--- What this task involves ---
Copy the items below word for word, from the line containing "Task: Click the red 全对 badge in row 2026033" through the last line, leaving out the pictures.
********************
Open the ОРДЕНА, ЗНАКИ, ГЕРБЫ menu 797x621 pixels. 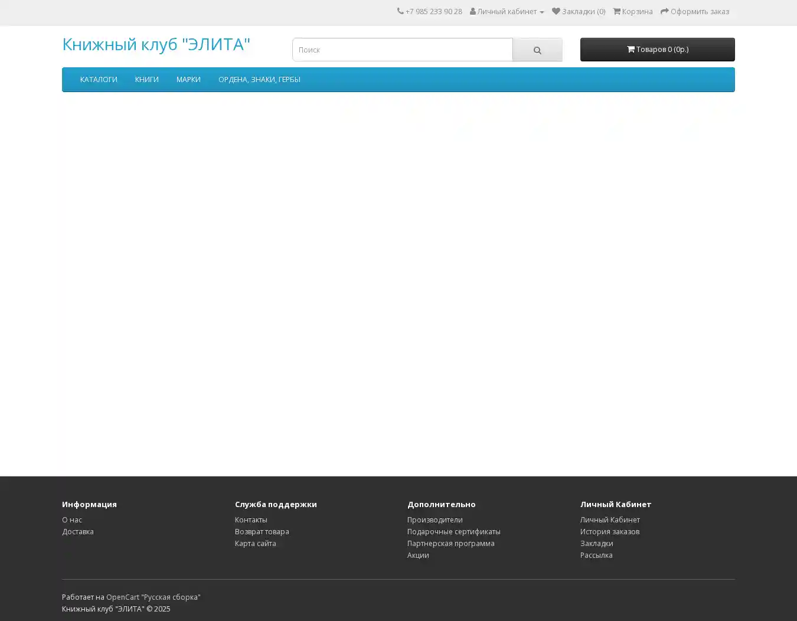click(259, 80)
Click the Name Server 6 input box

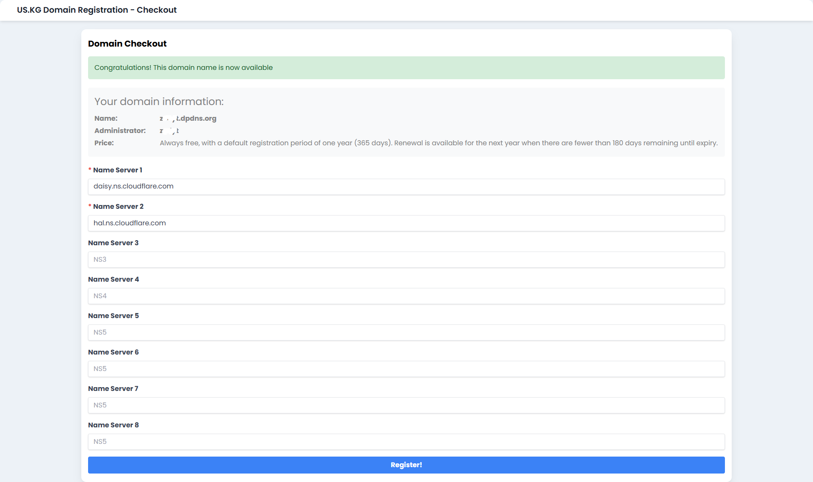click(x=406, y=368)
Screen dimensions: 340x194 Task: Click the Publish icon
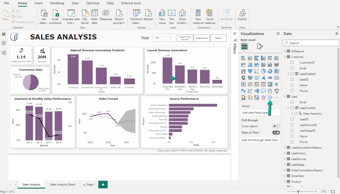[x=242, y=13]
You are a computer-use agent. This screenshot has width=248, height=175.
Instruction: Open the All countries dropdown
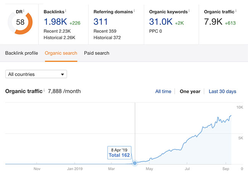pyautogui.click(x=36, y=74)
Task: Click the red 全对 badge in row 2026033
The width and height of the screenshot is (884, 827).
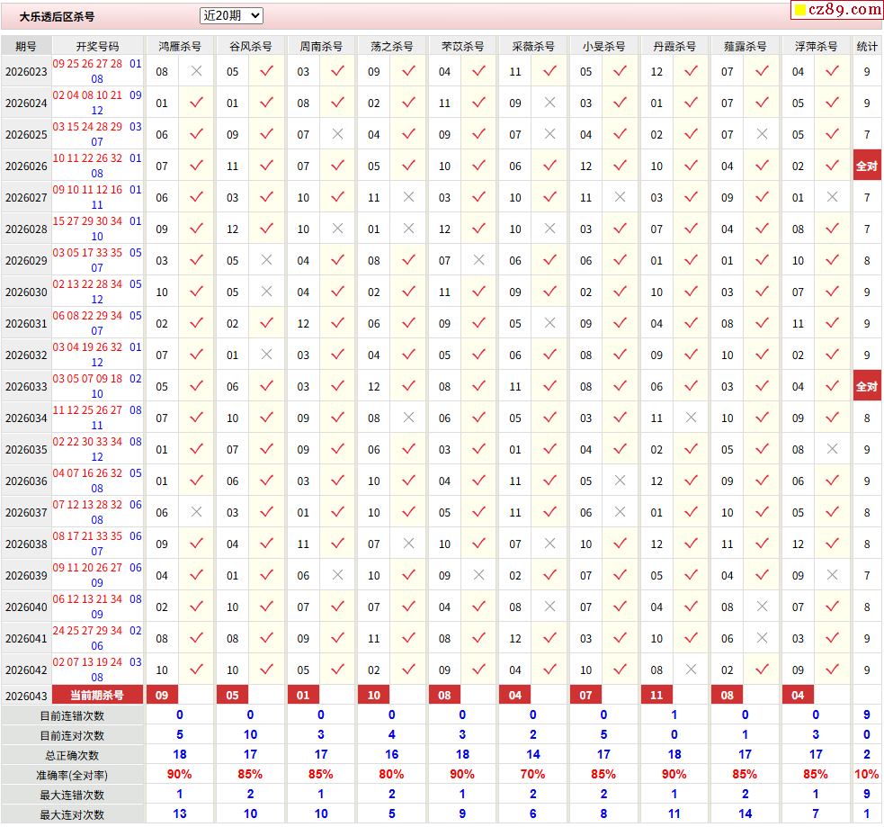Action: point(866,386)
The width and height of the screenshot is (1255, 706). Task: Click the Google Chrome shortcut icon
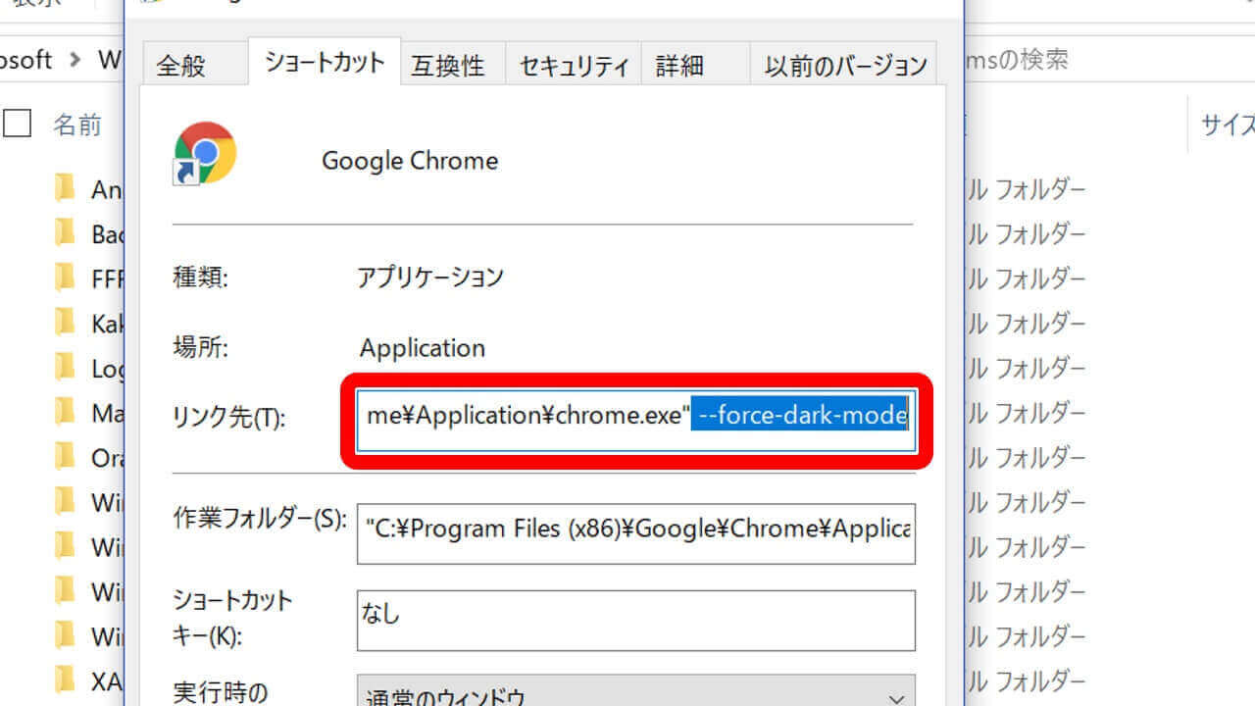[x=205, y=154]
********************
--- Response to the task ---
Task: Click the red 全对 badge in row 2026033
The width and height of the screenshot is (884, 827).
Action: point(866,386)
The width and height of the screenshot is (1255, 706). Task: Click the Google Chrome shortcut icon
[x=205, y=154]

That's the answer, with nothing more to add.